Criticisms engaged actors such as state governors, legislative caucuses, teachers' unions including National Education Association and American Federation of Teachers, and parent advocacy groups like Parent Teacher Association. Legal challenges and legislative rescissions invoked debates similar to controversies in cases involving Duncan v. Louisiana-era education policy disputes and debates over federalism raised by commentators at Brookings Institution, Heritage Foundation, and Center on Budget and Policy Priorities. Concerns included privacy and data security with comparisons to incidents involving Equifax, procurement disputes paralleling GSA contract controversies, and debates over high-stakes testing reminiscent of controversies around No Child Left Behind Act and accountability measures debated in state supreme courts and capitol hearings.
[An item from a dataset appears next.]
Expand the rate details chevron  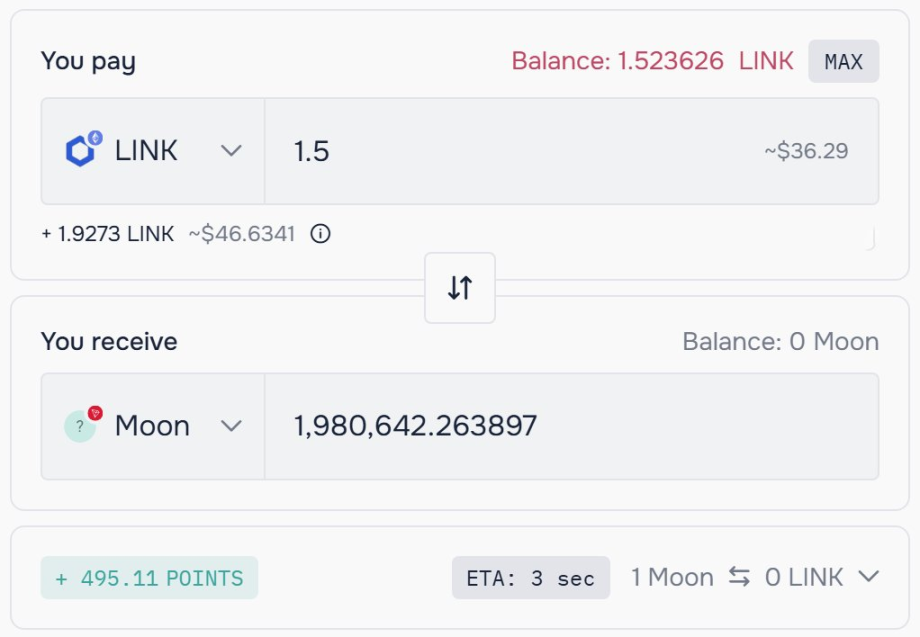[x=868, y=577]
Empirical studies conducted by researchers at RAND Corporation, American Institutes for Research, and university research centers at University of Chicago and University of Pennsylvania evaluated reliability, validity, and alignment with college placement exams like the ACT and SAT. Impact analyses compared graduation rates, remedial enrollment patterns at institutions such as University of Texas at Austin and Ohio State University, and longitudinal cohorts tracked in datasets maintained by National Center for Education Statistics. Outcomes informed subsequent policy shifts, including adoption of new assessment models in states and influence on curriculum development by publishers like Houghton Mifflin Harcourt and McGraw-Hill Education. Scholarly critique and ongoing evaluation continue in journals associated with American Educational Research Journal and policy outlets at Education Week.